Risk-Reward


The common phrase “risk/reward” almost exclusively stampedes out of the speaker’s mouth with zero pause between the two words, like a German compound word (Schadenfreude).

For most of my days, specifically my employed days, I’ve interpreted risk-reward less as a reference to classifying investments or the film about women on Wall Street and more as a buzzier version of designating an idea as “not worth it”. As in “the risk-reward of dressing up the intern in a bear suit for the all-hands meeting isn’t worth it. The point I’m after here is that its use almost always carries a negative bias when it really shouldn’t, given proper attention to the hyphen.

Investments take their time to play out. Between the risk and the reward, there’s a period of waiting. In my experience, this is where you most need to act when investing in your new endeavor. Once you take a position, a risk, on a new endeavor or to put an end to a previously held position, you are in a new position of accountability. “Wait and see” will rarely be the move and in my case, it hasn’t been. I wanted to make a change in my life because my sons were on the way and I saw in my wife that she would have my back no matter what and I needed to become the person that would make things happen for them and for myself.

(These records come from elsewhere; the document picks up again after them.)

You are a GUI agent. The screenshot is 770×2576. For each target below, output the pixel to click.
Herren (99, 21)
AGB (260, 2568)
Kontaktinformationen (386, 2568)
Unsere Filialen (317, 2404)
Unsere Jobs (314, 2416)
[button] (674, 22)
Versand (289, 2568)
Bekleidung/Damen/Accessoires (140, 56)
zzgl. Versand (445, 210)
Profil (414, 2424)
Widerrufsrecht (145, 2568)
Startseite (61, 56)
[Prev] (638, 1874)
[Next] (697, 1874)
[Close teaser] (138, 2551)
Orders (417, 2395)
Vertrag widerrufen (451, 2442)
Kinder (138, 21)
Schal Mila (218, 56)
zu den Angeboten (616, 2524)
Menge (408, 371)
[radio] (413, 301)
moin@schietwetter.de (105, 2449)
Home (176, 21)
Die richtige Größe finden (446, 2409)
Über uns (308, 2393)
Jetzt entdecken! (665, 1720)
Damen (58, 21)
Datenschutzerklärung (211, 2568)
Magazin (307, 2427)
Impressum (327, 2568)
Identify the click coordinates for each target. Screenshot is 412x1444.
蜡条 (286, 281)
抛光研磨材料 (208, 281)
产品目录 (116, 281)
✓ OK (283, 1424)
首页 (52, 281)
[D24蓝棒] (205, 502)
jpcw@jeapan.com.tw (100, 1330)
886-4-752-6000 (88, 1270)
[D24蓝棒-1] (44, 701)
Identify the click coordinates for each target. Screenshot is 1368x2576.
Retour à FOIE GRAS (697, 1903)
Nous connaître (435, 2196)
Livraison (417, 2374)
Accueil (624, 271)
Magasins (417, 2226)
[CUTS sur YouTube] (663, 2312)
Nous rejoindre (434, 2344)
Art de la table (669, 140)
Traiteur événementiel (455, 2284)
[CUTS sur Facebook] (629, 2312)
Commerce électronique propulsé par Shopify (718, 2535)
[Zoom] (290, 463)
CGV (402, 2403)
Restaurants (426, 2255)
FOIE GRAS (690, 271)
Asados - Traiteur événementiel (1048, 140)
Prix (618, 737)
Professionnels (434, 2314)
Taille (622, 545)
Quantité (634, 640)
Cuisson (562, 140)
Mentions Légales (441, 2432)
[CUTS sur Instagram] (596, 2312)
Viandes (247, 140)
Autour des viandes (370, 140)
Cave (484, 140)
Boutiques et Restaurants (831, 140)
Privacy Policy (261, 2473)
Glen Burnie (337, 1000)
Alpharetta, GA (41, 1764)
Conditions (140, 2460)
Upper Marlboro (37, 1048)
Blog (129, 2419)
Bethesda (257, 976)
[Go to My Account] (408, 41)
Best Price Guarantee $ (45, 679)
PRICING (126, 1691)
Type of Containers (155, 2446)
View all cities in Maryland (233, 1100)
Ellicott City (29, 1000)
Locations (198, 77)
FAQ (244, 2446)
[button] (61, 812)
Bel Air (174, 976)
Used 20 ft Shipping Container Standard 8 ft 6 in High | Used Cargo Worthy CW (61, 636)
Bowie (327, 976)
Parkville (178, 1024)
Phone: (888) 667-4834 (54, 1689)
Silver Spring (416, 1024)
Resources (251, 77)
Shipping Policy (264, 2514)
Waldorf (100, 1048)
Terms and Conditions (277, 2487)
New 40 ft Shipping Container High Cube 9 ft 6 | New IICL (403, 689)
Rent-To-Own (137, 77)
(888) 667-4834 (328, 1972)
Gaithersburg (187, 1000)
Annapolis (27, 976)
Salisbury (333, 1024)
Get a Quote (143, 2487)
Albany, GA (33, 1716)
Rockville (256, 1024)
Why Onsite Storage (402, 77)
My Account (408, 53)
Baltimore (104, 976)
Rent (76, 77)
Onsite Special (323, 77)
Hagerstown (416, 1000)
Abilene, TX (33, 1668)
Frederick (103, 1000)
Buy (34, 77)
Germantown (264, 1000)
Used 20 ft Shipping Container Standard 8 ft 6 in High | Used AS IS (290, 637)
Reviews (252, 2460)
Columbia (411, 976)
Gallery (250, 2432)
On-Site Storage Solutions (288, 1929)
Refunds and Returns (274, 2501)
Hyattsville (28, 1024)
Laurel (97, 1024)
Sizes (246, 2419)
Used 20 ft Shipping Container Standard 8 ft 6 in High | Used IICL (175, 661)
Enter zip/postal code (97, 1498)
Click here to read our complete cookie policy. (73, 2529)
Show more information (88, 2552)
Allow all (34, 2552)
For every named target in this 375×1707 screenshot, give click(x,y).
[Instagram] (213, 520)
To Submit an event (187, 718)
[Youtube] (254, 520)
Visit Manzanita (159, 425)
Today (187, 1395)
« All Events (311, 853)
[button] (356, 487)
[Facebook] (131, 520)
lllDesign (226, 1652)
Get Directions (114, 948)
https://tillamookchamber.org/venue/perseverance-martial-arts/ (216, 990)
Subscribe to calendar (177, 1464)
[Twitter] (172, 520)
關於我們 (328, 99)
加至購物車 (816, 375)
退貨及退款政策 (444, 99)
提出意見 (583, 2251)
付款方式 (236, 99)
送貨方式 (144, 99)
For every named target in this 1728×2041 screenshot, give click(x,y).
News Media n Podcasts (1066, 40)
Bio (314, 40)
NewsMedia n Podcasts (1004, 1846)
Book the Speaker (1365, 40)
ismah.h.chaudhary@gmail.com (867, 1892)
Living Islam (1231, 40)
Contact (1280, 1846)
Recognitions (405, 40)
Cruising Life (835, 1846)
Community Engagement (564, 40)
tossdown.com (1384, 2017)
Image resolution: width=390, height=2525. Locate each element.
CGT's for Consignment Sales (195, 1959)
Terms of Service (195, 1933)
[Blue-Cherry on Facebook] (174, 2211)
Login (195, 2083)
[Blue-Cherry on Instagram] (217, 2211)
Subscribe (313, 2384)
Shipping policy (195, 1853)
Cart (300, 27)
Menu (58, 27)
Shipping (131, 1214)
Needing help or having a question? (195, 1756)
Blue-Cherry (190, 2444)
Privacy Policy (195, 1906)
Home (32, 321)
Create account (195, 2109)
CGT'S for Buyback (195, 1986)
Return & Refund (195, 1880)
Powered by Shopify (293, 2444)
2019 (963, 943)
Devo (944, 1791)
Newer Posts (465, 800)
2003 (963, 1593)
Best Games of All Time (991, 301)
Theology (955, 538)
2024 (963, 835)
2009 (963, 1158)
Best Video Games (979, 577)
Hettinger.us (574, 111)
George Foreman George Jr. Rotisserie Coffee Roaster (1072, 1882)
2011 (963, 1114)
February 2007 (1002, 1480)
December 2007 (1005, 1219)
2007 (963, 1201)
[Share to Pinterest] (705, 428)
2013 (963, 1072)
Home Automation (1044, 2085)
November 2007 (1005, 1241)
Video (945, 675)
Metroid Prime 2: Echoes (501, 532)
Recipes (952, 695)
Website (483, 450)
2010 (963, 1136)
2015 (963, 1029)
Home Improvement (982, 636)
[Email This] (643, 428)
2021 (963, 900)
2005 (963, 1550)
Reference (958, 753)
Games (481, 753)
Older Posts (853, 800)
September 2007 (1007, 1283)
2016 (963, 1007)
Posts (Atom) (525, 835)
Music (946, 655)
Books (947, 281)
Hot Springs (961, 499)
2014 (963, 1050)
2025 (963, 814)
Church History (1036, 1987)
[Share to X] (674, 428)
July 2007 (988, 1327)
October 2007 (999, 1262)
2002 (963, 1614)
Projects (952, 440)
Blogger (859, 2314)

This past year has taught me that what happens when you take a new position: the breathless flurry of planning and execution, side-gig evenings and foregone comforts (bourbon, Netflix, kicking it old school), in the breadth of a hyphen between the words risk and reward is the unsung hero of the phrase. It turns the whole thing into a question of how to build yourself a parachute after you leap.

Now I am looking for new rewards worth the risk and the hyphen, which in my mind stands for initiative. Risknitiative. I made a terrible new German compound word just to celebrate. You heard it here first.